My stomach rolled as I went on, “The Beast tied the man to that chair so he had to watch his wife die.”
Collith didn’t respond. He’d stayed near the doorway, and his mouth was a thin, dark slash. At least there was no sign of the children, I thought faintly. But what would we find in the other rooms?
“He was here,” Collith said finally.
There was something in his voice, like a serrated edge, and I knew instantly who he meant. I stared at Collith in disbelief, my pulse quickening. Lucifer and Oliver really were working together? Did that mean he’d been telling the truth about being controlled, too?
It took me a few seconds to respond, because I was still trying not to puke all over the floor. My fault. This is all my fault. “You’ve never picked up on his scent before,” I managed. “What was different about this family?”

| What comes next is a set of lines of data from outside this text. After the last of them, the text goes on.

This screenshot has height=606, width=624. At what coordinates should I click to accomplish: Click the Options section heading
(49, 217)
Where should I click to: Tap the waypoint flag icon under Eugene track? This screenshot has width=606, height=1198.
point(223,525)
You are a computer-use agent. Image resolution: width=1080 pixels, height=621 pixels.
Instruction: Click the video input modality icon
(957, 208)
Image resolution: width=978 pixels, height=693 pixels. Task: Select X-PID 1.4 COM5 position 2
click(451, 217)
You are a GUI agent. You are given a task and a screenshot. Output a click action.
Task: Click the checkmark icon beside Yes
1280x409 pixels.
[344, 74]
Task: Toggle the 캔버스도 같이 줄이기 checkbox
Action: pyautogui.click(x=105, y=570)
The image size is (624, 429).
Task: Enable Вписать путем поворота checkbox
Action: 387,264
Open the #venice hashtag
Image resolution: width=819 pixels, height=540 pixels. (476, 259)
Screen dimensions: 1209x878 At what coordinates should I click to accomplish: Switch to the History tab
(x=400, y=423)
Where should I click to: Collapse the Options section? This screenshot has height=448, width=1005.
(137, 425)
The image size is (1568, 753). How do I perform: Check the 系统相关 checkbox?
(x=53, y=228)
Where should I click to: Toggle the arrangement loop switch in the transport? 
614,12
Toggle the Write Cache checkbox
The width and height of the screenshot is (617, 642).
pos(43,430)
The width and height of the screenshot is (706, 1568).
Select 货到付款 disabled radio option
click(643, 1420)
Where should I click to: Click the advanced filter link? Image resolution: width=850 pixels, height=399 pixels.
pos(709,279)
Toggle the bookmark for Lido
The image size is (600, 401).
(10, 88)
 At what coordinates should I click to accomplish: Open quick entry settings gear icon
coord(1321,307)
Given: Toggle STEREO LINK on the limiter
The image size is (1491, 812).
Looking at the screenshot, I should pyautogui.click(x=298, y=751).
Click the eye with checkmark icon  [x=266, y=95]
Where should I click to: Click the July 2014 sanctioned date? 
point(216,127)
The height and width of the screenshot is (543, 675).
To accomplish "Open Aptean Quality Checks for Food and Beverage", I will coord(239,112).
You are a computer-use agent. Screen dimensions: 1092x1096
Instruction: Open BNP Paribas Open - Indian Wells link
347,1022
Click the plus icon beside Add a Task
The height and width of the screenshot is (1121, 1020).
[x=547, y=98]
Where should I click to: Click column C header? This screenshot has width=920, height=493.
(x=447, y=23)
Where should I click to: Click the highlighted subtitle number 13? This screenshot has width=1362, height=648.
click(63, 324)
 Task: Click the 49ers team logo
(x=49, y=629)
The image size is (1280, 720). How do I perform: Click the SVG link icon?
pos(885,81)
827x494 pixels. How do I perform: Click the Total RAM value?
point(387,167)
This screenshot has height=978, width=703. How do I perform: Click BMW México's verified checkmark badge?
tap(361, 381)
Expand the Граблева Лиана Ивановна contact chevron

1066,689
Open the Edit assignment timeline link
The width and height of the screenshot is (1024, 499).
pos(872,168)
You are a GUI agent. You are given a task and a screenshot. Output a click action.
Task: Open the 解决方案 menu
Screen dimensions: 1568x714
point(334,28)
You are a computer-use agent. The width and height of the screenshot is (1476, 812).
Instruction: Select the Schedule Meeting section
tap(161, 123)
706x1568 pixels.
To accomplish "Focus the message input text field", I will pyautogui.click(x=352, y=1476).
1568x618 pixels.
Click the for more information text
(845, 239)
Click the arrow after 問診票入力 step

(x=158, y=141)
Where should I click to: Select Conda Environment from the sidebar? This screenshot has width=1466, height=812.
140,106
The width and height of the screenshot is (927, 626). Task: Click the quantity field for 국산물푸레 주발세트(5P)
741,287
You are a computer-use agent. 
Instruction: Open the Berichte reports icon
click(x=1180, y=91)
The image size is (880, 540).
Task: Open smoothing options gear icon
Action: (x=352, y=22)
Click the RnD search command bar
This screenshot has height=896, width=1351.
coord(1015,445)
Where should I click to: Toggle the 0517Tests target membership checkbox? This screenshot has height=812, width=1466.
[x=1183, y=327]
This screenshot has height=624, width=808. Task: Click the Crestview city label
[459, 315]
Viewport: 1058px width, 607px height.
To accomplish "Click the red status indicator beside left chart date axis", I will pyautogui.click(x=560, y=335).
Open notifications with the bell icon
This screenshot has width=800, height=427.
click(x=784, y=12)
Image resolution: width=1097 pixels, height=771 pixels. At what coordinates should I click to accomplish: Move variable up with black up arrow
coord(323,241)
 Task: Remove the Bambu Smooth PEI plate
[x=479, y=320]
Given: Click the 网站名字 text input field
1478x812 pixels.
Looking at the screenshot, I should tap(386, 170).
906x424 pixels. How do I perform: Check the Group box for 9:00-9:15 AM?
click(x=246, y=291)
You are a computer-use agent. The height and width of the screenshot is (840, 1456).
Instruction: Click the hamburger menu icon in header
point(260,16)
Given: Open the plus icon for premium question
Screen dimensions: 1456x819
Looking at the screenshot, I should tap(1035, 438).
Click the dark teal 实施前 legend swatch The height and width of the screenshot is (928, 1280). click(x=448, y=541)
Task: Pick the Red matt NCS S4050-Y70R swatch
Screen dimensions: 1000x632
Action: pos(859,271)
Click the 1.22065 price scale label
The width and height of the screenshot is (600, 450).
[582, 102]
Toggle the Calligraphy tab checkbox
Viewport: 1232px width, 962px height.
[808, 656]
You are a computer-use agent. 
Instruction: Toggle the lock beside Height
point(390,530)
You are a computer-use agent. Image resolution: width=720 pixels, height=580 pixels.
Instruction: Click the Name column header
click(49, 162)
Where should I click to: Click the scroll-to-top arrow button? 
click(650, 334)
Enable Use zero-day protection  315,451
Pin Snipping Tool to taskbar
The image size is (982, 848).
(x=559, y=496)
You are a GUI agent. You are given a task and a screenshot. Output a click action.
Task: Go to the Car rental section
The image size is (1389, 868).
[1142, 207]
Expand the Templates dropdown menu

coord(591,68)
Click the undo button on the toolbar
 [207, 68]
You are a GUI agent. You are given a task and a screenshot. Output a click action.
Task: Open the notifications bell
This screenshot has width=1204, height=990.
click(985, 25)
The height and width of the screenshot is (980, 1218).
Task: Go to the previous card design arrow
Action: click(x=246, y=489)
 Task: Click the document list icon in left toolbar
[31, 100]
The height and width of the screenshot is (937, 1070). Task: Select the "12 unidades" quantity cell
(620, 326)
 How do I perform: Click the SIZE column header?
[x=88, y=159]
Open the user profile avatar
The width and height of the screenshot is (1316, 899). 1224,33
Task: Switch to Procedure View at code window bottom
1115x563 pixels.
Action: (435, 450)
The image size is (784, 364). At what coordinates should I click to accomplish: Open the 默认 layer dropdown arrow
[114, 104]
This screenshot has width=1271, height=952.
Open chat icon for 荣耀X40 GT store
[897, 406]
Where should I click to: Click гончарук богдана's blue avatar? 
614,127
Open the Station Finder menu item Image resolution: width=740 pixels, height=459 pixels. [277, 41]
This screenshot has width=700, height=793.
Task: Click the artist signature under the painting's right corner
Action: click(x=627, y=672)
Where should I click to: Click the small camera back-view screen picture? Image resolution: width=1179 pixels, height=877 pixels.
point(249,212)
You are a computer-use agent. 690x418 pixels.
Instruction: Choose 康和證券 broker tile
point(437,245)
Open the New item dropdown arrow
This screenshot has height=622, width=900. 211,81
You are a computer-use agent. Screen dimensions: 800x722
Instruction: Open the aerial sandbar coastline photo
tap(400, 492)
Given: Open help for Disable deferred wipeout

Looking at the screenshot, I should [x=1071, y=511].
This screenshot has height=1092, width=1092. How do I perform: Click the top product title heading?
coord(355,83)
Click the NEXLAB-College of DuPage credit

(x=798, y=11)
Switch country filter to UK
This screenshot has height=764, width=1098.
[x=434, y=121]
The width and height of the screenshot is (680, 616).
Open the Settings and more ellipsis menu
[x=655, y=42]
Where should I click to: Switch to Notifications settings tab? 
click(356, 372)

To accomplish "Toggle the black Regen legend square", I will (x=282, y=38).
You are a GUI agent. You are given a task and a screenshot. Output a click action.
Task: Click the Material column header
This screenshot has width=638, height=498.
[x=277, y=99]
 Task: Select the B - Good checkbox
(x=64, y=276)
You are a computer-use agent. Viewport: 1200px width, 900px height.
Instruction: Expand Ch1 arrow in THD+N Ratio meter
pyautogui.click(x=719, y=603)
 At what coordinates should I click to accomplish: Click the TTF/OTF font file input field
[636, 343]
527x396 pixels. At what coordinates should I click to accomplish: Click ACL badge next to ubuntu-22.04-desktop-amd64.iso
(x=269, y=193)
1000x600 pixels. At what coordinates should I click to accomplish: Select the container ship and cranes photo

Collith just shook his head. All these houses, all these bodies, and we still had no answers.
I tried to scrape my thoughts together. I told myself I could fall apart later.
Right now, I had to commit every detail around us to memory, because I sure as hell wasn’t taking pictures of this with my phone.
We were looking for a pattern, some way to predict where Oliver—and apparently Lucifer—might go next.
So we could actually save people, instead of staring down at what was left of them.
My gaze went back to the man in the chair. I shouldn’t have been so surprised Lucifer was involved. He was the one with a taste for torture, and only a twisted mind like his would think to murder a man’s wife in front of him for information.
“Fortuna,” Collith said. I turned at the sound of his voice, and he inclined his head. “There’s more.”
More. The word echoed through me as if I were a hollow shell.
I just nodded and followed him out of the room.
We went back down the upstairs hallway, through a door at the opposite end, and up another flight of stairs.
This one was much darker and narrower than the former.
The boards creaked underfoot as we climbed.
Seconds later, we arrived in an attic study. I turned my head slowly, taking it all in. On a normal day, I would have called it cozy, with all the thick rugs, the walls of bookshelves, and the big, arched window. Today was not a normal day.
When I confirmed there were no children in the room, I felt a horrible twinge of relief.
But there had been a third adult in the house, and I recognized the white-haired man from the pictures.
He sat behind a desk and wore an old, pressed suit.
It was immediately obvious Oliver hadn’t killed this one.
Because he’d shot himself.
“Collith,” I said, noticing the blood splatter on the window.
“I see it.”
Unlike the couple downstairs, the person in the chair hadn’t been human. The stains on the glass behind him were blue.
“We should look in the desk drawers,” I said. Before Collith could say anything, I circled the desk and drew close to the body, tugging my sleeve down so I wouldn’t leave any fingerprints. Just as I reached for the drawer, I noticed something white in the male’s limp, dangling hand.
He was holding a piece of paper, I realized in a rush.